Data breaches have become a major thorn in the side of big business that retain large amounts of consumer data, including login passwords and personal information. Such information that is compromised through recent data breaches has been used by hackers to either sell-off on the Dark Web for ridiculous prices or to infiltrate online accounts belonging to computer users, which may eventually lead to identity theft or theft of money through online banking access.
Due to a recent wave of data breach attacks that has leaked over 750 user records onto the web, Facebook and Netflix have taken it upon themselves to be proactive to prevent potentially leaked data. The process that Facebook and Netflix have started is one to notify users that it deems is in danger of having their accounts taken over and prompt them to reset their password. While such a step may seem remedial, it is essential considering that current login credentials may have been compromised in recent data breaches that included sites like MySpace, LinkedIn, Tumblr and many others.
The theory behind having users reset their passwords is that computer users commonly utilize the same password for multiple accounts, which is not a recommended practice. Companies like Facebook and Netflix figure that by forcing password updates now, they can thwart any attempt of hackers armed with breached data logging into their users' accounts.
Just a couple weeks ago, right after a massive LinkedIn data breach, Microsoft took steps to go after public data dumps to analyze the content and compare it to usernames and passwords in their database. From there, any of the matching content would prompt Microsoft to alert the specific users of possible dangers as their personal information has essentially been dumped over the Internet.

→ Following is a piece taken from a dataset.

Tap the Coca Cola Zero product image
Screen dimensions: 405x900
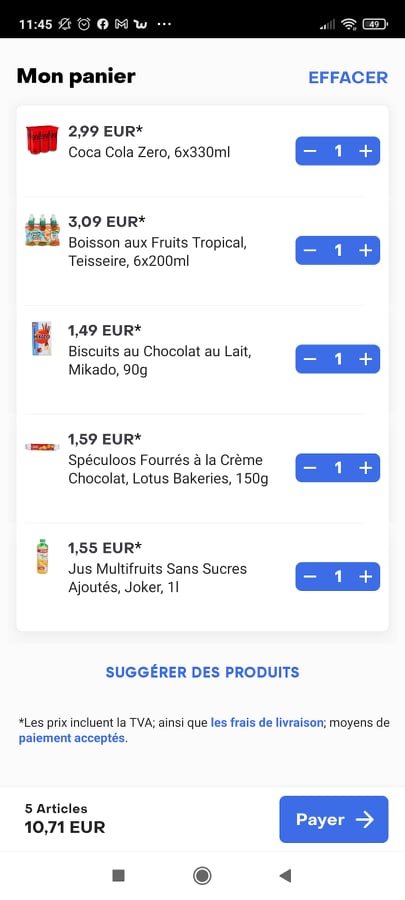coord(42,139)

The methodology of Microsoft's new approach to analyzing public data, information potentially spilled by hackers who breached millions of computer user records, has caught on to many other companies, such as Facebook and Netflix. Such actions are taken to prevent account takeovers in the expected cases of users utilizing the same passwords for multiple accounts.
Currently, select Facebook and Netflix users are getting prompts to reset their passwords as a result of the company having reason to believe that their account login credentials may have been compromised from data breaches of other companies.

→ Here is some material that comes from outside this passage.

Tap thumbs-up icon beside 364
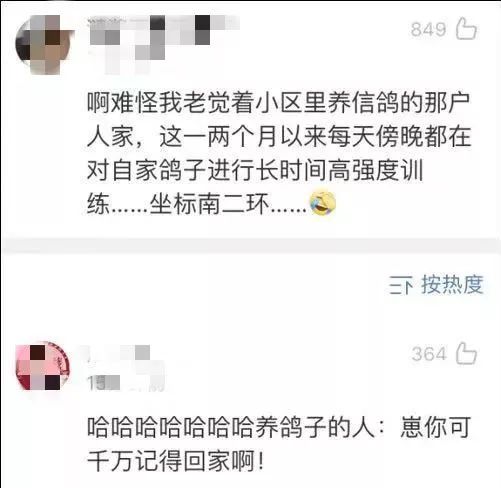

Interestingly enough, Mark Zuckerburg's account on Twitter and Pinterest was hacked after a team of Saudi hackers spotted his password through the recent LinkedIn data breach. Not only is such a case proof of concept in analyzing and comparing breached data to that of a company's consumer login database, but conducive of discovering a viable method to proactively prevent the future compromise of many accounts.
If you are ever prompted to change your password directly from a large company over the Internet, it's best to go through with creating a secure password. Netflix has conveniently laid out the reasons of prompting a password update in its notification pop-up message that some users are experiencing. The note reads as follows:
"We believe your Netflix account credentials may have been included in a recent release of email addresses and passwords from an older breach at another company. Just to be safe, we've reset your password as a precautionary measure."